The study concluded that rather than a unique value, a wide range of operating conditions maximized the project profitability. It recommended that a cautious approach in exploitation of these resources was warranted since the penalty for selecting non-optimal conditions was not high.


BP Canada Resources Limited, in partnership with Petro Canada Inc. is operating a cyclic steam project in the oil sands deposits of Cold Lake, Alberta. The deposits occur in several different units and some of the rich sands are underlain by a thick water leg. These sands were excluded from the initial development of the project because of uncertainty and the need for piloting. However, with falling oil prices, the exploitation of these highly oil rich sands became essential since these were expected to yield the highest returns.
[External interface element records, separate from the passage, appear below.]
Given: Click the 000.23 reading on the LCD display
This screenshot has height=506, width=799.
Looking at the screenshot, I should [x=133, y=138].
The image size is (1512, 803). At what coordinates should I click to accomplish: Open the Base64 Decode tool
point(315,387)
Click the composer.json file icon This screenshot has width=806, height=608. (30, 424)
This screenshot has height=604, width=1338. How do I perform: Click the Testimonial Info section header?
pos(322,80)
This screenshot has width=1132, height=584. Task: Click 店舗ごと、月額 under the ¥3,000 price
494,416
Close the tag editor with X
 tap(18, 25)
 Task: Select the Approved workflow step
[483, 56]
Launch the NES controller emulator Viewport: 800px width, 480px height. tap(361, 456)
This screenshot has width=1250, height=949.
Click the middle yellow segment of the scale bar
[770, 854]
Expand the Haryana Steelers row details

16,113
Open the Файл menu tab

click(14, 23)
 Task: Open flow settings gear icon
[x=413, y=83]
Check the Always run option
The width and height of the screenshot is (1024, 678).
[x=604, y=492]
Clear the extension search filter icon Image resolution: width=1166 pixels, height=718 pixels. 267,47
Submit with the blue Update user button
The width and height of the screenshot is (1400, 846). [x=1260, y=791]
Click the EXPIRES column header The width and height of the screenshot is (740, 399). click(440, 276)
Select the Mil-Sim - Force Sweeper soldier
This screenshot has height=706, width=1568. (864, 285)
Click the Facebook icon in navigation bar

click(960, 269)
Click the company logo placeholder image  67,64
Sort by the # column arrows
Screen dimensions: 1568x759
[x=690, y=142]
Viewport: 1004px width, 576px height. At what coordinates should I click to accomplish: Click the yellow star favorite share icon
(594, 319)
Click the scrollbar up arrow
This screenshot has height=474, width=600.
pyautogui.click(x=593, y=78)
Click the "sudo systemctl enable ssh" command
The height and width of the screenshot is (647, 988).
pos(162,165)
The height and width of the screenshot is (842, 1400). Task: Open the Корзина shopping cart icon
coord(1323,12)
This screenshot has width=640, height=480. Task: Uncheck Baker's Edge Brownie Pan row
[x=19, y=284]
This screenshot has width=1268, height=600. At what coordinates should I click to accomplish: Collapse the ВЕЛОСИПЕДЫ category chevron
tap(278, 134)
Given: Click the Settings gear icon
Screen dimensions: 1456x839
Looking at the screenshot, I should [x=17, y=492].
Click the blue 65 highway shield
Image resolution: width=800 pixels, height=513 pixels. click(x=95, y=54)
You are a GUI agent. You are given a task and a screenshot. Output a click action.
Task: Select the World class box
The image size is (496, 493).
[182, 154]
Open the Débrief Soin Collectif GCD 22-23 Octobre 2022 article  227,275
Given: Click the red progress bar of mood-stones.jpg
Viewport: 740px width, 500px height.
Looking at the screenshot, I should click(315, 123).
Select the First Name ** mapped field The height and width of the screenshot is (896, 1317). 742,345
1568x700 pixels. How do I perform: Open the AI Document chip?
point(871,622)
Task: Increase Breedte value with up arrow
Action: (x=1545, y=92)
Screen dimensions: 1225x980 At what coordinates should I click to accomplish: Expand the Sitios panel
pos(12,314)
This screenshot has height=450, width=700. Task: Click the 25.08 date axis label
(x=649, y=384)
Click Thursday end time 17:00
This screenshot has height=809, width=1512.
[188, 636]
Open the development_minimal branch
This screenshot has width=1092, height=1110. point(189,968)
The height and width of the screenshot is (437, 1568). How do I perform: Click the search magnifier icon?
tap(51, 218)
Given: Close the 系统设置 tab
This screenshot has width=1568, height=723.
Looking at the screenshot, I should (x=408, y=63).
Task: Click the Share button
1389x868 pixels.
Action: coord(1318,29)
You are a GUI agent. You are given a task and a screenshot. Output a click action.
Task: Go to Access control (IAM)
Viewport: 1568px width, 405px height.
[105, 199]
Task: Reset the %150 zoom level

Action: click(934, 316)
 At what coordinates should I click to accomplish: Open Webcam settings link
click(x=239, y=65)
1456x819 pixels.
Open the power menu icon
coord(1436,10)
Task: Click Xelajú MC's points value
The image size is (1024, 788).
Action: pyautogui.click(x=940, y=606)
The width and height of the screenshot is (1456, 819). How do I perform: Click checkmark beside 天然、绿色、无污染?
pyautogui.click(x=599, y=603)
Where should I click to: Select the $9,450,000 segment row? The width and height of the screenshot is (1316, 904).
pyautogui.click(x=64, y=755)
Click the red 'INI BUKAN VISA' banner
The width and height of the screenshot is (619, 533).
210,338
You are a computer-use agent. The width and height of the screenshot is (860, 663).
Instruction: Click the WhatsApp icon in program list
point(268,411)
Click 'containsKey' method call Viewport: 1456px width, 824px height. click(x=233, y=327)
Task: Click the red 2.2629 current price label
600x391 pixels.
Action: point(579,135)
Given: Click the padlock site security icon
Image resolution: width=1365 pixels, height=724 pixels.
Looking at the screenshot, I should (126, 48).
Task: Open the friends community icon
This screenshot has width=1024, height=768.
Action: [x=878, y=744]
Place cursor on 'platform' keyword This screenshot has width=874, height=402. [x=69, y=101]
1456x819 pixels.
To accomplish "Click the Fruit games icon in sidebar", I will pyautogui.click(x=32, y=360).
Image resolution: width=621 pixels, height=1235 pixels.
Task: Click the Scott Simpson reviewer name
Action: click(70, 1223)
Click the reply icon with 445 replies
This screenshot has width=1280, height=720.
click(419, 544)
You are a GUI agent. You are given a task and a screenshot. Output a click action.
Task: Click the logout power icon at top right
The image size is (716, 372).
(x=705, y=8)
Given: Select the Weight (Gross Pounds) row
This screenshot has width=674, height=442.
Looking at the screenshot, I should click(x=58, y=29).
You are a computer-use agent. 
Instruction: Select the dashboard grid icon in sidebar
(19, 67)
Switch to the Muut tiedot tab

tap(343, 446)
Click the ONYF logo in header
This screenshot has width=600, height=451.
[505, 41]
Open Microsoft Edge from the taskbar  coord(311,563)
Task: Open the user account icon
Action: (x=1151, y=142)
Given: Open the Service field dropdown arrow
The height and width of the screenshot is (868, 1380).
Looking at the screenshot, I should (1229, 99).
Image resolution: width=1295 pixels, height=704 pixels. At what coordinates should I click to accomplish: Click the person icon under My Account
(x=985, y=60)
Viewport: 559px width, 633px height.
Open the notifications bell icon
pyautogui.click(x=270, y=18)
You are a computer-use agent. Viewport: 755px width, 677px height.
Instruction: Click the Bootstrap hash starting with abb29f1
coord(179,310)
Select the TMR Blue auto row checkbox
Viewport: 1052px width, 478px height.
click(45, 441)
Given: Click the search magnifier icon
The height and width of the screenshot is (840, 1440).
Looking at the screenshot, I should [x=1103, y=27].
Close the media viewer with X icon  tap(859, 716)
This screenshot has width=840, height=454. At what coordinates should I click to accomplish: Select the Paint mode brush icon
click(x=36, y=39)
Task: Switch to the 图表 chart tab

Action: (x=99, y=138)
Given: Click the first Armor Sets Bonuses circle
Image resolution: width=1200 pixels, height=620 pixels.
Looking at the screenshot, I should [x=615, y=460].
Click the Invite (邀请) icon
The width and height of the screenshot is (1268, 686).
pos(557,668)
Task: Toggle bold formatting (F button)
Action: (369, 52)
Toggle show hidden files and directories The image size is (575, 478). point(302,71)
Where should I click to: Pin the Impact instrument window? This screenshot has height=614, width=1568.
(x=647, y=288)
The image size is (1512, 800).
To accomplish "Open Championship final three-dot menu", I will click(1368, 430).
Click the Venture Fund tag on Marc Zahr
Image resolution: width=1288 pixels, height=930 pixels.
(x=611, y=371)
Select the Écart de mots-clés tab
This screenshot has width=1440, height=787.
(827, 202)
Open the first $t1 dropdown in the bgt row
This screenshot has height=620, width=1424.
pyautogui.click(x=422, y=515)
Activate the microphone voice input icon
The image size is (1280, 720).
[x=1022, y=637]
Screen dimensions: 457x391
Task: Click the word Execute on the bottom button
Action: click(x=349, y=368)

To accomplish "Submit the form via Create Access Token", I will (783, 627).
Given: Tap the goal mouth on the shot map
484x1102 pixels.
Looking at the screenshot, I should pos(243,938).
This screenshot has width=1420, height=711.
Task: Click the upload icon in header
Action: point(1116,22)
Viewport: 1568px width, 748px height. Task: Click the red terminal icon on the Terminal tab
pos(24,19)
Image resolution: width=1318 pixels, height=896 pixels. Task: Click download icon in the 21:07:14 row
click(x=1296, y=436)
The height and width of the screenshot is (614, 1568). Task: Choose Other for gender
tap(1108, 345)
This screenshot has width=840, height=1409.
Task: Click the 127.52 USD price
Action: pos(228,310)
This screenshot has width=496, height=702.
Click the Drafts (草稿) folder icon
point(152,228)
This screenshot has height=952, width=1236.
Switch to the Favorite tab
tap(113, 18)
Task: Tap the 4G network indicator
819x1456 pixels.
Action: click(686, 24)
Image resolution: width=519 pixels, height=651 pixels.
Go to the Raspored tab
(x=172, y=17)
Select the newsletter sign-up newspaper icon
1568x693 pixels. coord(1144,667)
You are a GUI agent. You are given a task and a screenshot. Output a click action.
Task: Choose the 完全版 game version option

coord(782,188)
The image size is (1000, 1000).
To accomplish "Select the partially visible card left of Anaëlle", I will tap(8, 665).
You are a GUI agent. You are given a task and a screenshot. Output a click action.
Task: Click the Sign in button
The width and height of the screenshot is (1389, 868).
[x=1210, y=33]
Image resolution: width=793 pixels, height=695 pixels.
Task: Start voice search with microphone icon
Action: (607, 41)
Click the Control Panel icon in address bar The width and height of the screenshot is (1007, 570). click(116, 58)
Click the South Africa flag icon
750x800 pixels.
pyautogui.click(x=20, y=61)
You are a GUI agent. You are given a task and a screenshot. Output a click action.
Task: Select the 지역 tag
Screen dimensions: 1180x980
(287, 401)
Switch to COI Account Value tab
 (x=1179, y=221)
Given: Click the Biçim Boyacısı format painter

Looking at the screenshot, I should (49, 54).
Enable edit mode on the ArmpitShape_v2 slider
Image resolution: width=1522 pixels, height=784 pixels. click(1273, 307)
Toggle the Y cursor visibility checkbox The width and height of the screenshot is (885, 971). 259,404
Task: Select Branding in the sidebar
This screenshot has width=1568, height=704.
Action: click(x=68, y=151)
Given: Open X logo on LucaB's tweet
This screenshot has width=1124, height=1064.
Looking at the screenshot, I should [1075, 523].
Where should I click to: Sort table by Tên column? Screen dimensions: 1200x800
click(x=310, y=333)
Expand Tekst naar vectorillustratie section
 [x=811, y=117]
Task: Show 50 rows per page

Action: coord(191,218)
As a consequence, one satellite of twenty two wells was drilled in 1986 to exploit these sands. The operation, although considered as experimental, was expected to produce bitumen at commercial rates. This required that the operating strategy should not only maximize the cash flow but also be robust to the risk of rupturing into the water leg and plant imposed constraint of heat recovery capacity.

The operating strategy for the original satellites was developed by using numerical simulation studies in conjunction with an economic model. The method was incapable of determining the optimal conditions under a set of constraints. The strategy represented a local rather than a global maximum because only a unidimensional search in the variable space was carried out.

The optimization procedures were modified in the present study to overcome the above stated shortcomings.

The study contains three parts. The first part deals with quantification of expected loss in production due to fracturing into the water sand. It describes the details of the Monte Carlo simulation study which was conducted to determine the probability distribution of the production losses associated with cyclic steam stimulation of the water-underlain reservoir. The second part contains the description of numerical simulation studies which were carried out to develop relationships among the production performance indicators and the operating variables. Statistical techniques were used to reduce the number of dependent variables. The development of an economic model and the optimization procedures used to obtain the optimal strategy are described in the last part.


The Wolf Lake Project exploits the Cold Lake oil sands deposits in north-western Alberta (see Figure 1). The project is designed to produce 1300 m3/d of bitumen from the Clearwater formation of the Manville Group. The present study was aimed at developing the operating guidelines for the production maintenance satellite drilled in the Lower Grand Rapids member which lies above the Clearwater Formation.